A 18 ans, tu suis ta mère à New York et après deux hits, Big up et Mampie, tu pars à l'armée… Non, en fait j'ai enregistré ces chansons pendant que j'étais à l'armée. J'allais à New York pendant le week-end, je faisais le trajet en voiture depuis la Caroline du Nord, et puis je retournais à la caserne. En fait, Oh Carolina aussi a été enregistrée pendant que j'étais à l'armée. Mais elle est sortie après que j'en soit parti.
Tu t'es engagé dans l'armée ? Je me suis engagé. J'étais à New-York à l'époque, à faire du reggae. Et ce n'était pas très lucratif. Et je devais payer mes factures… J'ai été viré de tous les autres boulots que j'avais faits, parce que je me levais trop tard, ou que j'en avais marre… J'ai fait des jobs stupides, j'ai même travaillé chez Baskin Robbins (ndlr : un glacier) pendant une journée. Donc je me suis engagé dans l'armée, je pouvais gagner ma vie… et je ne pouvais pas me faire virer !
Et puis la Guerre du Golfe a éclaté… Oui, j'ai fait la Guerre du Golfe. J'étais dans l'artillerie, sur le front.

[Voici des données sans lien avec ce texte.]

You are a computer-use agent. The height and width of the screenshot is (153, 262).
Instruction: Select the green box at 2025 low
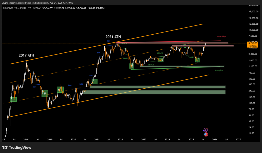pos(198,60)
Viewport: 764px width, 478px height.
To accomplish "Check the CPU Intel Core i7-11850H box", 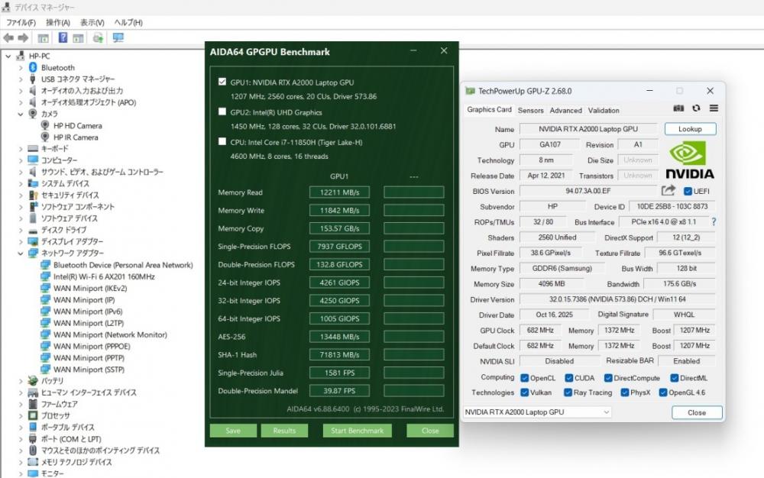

Après Oh Carolina, la reprise des Folkes Brothers , il y a "Boombastic", qui gagne un Grammy. C'est avec Boombastic que j'ai réalisé que c'était énorme. C'est la première chanson de reggae a être entrée directement n°1 dans les charts britanniques. Et la première fois qu'un artiste reggae avait deux titres dans le top 5 au même moment, sur plusieurs continents. Boombastic et Summertime.
Comment as-tu réagi à ce succès ? Je n'ai jamais eu de problème avec le succès, je n'ai pas changé, et je ne changerai pas. Je ne me suis pas assis en disant : "mon dieu, la pression est sur moi".
Mais après "Midnight Lover" qui ne réédite pas ce succès, Virgin te lâche pour signer Beenie Man… Non, je ne dirais pas ça. Je pense que Virgin n'a pas été très réglo dans cette affaire. Moi et Maxi Priest, on était des hit-breakers. Ils ont gagné beaucoup d'argent. Ils traitent le reggae comme la plupart des gens : c'est la saveur du moment. Ils se sont dits qu'aucun artiste reggae ne pouvait faire carrière. Pour eux, le seul à l'avoir fait, c'était Bob Marley, et il était mort depuis un moment.
C'est comme un chewing-gum. Tu le mâches et puis tu le recraches quand tu veux un nouveau goût. Avec "Midnight Lover", on n'a pas eu de n°1. Ils ont entendu parler de la nouvelle saveur du moment, Beenie Man, et ils l'ont signé. Je leur ai prouvé qu'ils avaient tort. Qu'un artiste reggae pouvait faire carrière, et une belle.
Tu dois probablement savoir que Sean Paul a battu des records ces derniers temps. Oui, tout le monde a de bons contrats et de belles ventes. C'est la première fois que des maisons de disques donnent des budgets aux artistes reggae. C'est du business, et avec "Hot Shot", ils se sont rendus compte que les artistes reggae pouvaient vendre des disques.
Que peut-on attendre sur ton label, Big Yard ? Des gens comme Kiprich…. Dont je viens de sortir le nouvel album (ndlr : Outta road) mais aussi Brian & Tony Gold.
Tu penses à te consacrer à la production de jeunes artistes plus tard ? Non, pas du tout. Je veux aller sur une plage et claquer tout l'argent que j'ai gagné.